La destruction de l'espace
public par le zonage monofonctionnel
Longtemps, composer la ville consistait à dessiner des
rues, des places censées à la fois être des lieux du vivre
ensemble, du bouger ensemble, de la rencontre, à pied ou à
cheval. Les moyens de déplacements étaient limités, aussi
le dessin de la ville s'est fait avec une forme de modestie dans
l'échelle des compositions. Il fallait lier les espaces de la
manière la plus simple bien sûr, mais la moins
désagréable aussi, puisqu'à pied on ressent davantage les
barrières et autres éléments incongrument
placés.
Avec le XXe siècle sont arrivés d'un seul coup
dans les villes toutes les mobilités mécaniques, tramways,
métros, trains et automobiles. Mais Jean-Marie Duthilleul (2012) estime
que les espaces de la ville n'ont pas été reconçus autour
de cette nouvelle donne de la vie urbaine. Il explique ainsi que
« ces espaces sont devenus de plus en plus encombrés,
difficiles à vivre et à gérer, jusqu'à ce que,
autour des années 1940, prennent forme des théories qui allaient
se révéler dramatiques pour la vie urbaine : les
théories de la séparation des réseaux par modes, puis des
territoires par fonction. Il s'agissait, pour gérer la
complexité, de « séparer les variables ». Ce
faisant, on a coupé la ville en morceaux et détruit la fine
alchimie d'activités humaines génératrice de la richesse
urbaine. Il en a résulté des découpages de la ville en
zones, optimisées par fonctions, reliées entre elles par ce que
l'on a appelé des transports (...), sans souci de la qualité du
trajet si ce n'est son efficacité ».
Regardons le Bas Chantenay : c'est une zone
monofonctionnelle (activités industrielles, de stockage et de
manutention) dont l'unique accès se fait par la voiture, excepté
une ligne de bus au demeurant bien trop esseulée pour un si vaste
territoire. Et s'il y a eu desserte par train, elle est aujourd'hui anecdotique
puisque la gare de Chantenay, mise à part sa fonction logistique, n'est
desservie que par quatre arrêts de TER chaque jour.
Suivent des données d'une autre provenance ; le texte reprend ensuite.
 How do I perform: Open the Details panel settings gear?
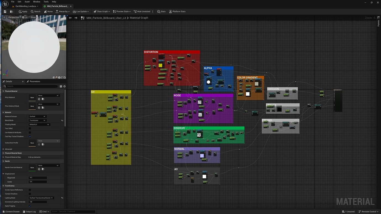click(64, 86)
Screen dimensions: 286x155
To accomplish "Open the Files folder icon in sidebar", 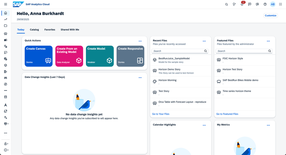I will click(x=5, y=26).
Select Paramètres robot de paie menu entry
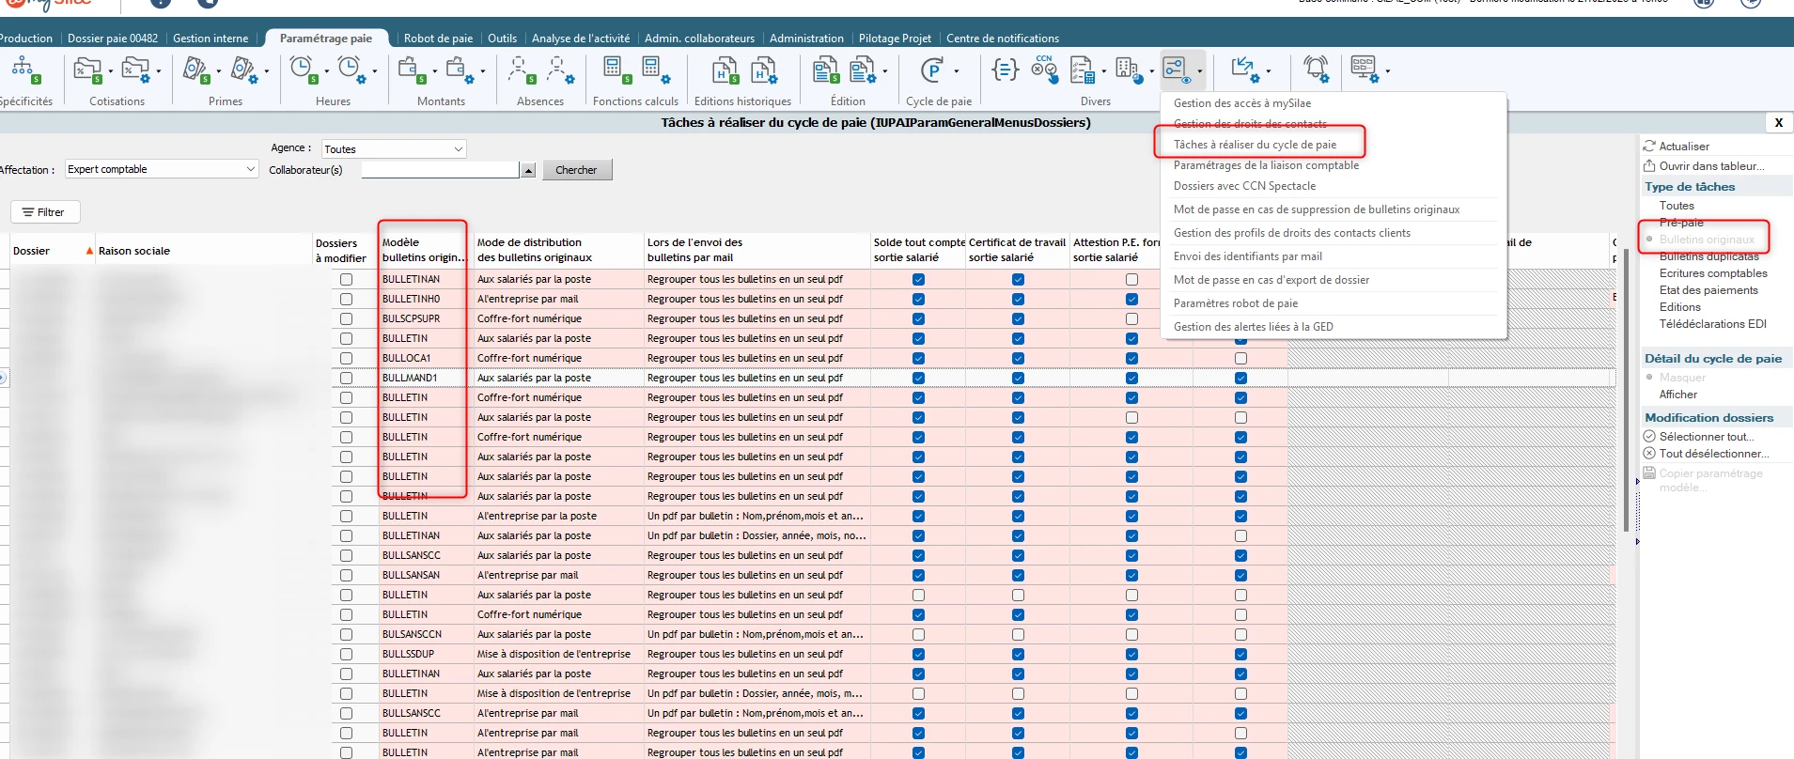 tap(1235, 303)
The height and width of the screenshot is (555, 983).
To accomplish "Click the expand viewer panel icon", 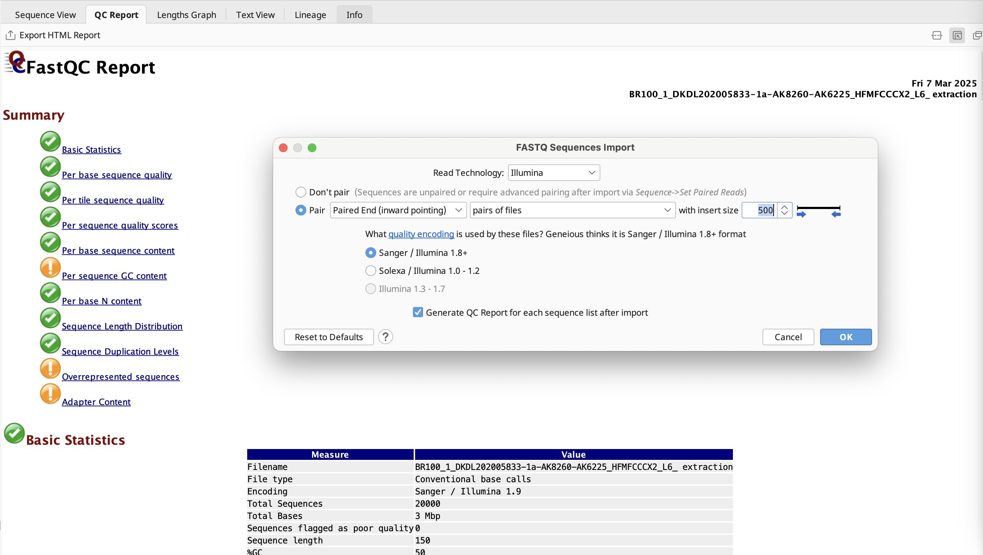I will tap(957, 35).
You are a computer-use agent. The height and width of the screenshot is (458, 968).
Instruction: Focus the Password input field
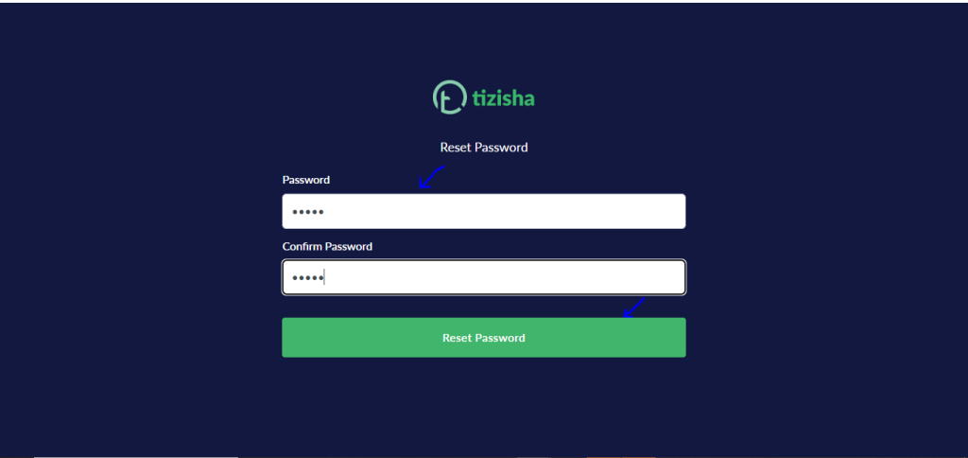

Nous avons envie de croire, après ces quelques
remarques, que le Bas Chantenay est un laboratoire presque exhaustif pour
analyser les carences de qualité urbaine qu'ont engendrées sur un
territoire un phénomène bien connu de nos agglomérations
françaises. Ce phénomène, ce sont des années
d'industrialisation rapide, caractérisées par une apparente
absence de stratégie urbaine que l'on pourrait attribuer à la
période d'euphorie économique, suivies d'autres années de
désindustrialisation qui là aussi ont fait montre d'une absence
d'organisation urbaine, liée cette fois-ci peut-être à une
déprime, ou une paralysie collective.
On peut s'interroger sur cette érosion de ce qui a
été identifié, il y a peu longtemps, comme faisant partie
intégrante de l'espace public. Est-ce, comme on vient de l'aborder,
lié à une mutation des formes de communication, à un
changement radical dans l'organisation de nos sociétés modernes,
ou bien à un échec de la fabrique de la ville depuis l'ère
industrielle ? Il est possible que tous soient liés, mais il n'en
reste pas moins que nous nous devons aujourd'hui, en tant que
« dessinateurs de ville » de se pencher avec le maximum
d'attention sur ce qui fait l'espace public aujourd'hui.